Cooper Hewitt, Smithsonian Design Museum
2 East 91st Street
New York, NY
Deconstructing Power: W. E. B. Du Bois at the 1900 World’s Fair places decorative arts from Cooper Hewitt’s permanent collection in dialogue with 20 innovative data visualizations that W. E. B. Du Bois (1868–1963) created for the 1900 Paris World’s Fair to explore how design can both reveal and mask dynamics of power and equity.
Forty-seven countries participated in the 1900 Paris World’s Fair, each attempting to demonstrate to a global audience its cultural and economic progress through carefully crafted installations of the latest in art, imported materials, and cutting-edge innovations. For the Exhibit of American Negroes, Du Bois and his Atlanta University students made 63 hand-drawn diagrams that used shape, line, and color to showcase the success Black Americans had achieved despite facing pervasive racism in the United States and the global community. The data visualizations were created on presentation cardboard and conceived for a temporary installation at the fair. Given their fragile nature, the works will be rotated during the course of the exhibition.

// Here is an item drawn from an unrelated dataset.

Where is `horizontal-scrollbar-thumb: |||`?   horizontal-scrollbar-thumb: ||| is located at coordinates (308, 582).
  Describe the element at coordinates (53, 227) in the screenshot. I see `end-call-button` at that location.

This exhibition highlights these groundbreaking data visualizations, on loan from the Library of Congress, and, for the first time, will bring them into dialogue with the manufacturers and decorative arts also on display at the fair. Examples by Sèvres, Louis Comfort Tiffany, and Emile Gallé illuminate how national styles were crafted; these examples also prompt a continued investigation of what and who defines a nation. Works by Carlo Bugatti, Adolf Loos, and Henry van de Velde call for deeper exploration of the imperial fantasies permeating modern design at the turn of the century.